After about a year of follow-up, 33% of participants in the Tukysa group and 12% in the placebo group were still alive without their cancer worsening, known as progression-free survival. This represents a 46% reduction in the risk of disease progression or death. Among participants with brain metastasis, progression-free survival at one year was 25% in the Tukysa group versus 0% in the placebo group, representing a 52% risk reduction.

The overall response rate, meaning complete or partial tumor remission, was 41% in the Tukysa group compared with 23% in the placebo group; 1% in each group had complete responses.

Overall survival at one year was 76% in the Tukysa group and 62% in the placebo group. At two years, the corresponding figures were 45% and 27%, representing a 34% reduction in the risk of death. The median overall survival duration was 21.9 months versus 17.4 months, respectively.

Treatment was generally safe, although side effects were common. The most frequently reported adverse events included diarrhea (81% in the Tukysa group versus 53% in the placebo group), nausea, vomiting and fatigue. More than half of the patients in both groups (63% and 53%, respectively) developed hand-foot syndrome, with redness, swelling and pain on the palms of the hands and soles of the feet—a known side effect of capecitabine. However, few participants in either group stopped treatment prematurely because of adverse events (6% versus 3%).

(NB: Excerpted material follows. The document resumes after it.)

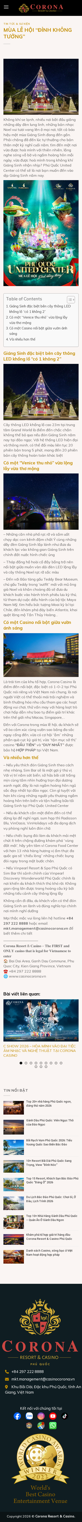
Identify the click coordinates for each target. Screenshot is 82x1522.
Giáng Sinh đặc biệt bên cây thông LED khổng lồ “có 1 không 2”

The prescribing information for Tukysa includes a warning about the potential for severe diarrhea that could lead to dehydration, kidney injury and death. Antidiarrheal medications should be used as indicated, and Tukysa should be interrupted or permanently discontinued based on severity. Liver toxicity is also a possible side effect, and ALT and AST liver enzymes and bilirubin should be monitored before and during treatment. Women who are pregnant or breastfeeding should not use Tukysa.

“With highly significant and clinically important results for overall and progression-free survival, the addition of Tukysa to trastuzumab and capecitabine has the potential to become a standard of care for people with HER2-positive metastatic breast cancer after having received one or more previous anti-HER2 therapies in the metastatic setting,” senior study author Eric Winer, MD, of Dana-Farber Cancer Institute said in a Seattle Genetics press release. “Tukysa is well tolerated by patients and is a valuable addition to the agents we have for HER2-positive metastatic breast cancer.”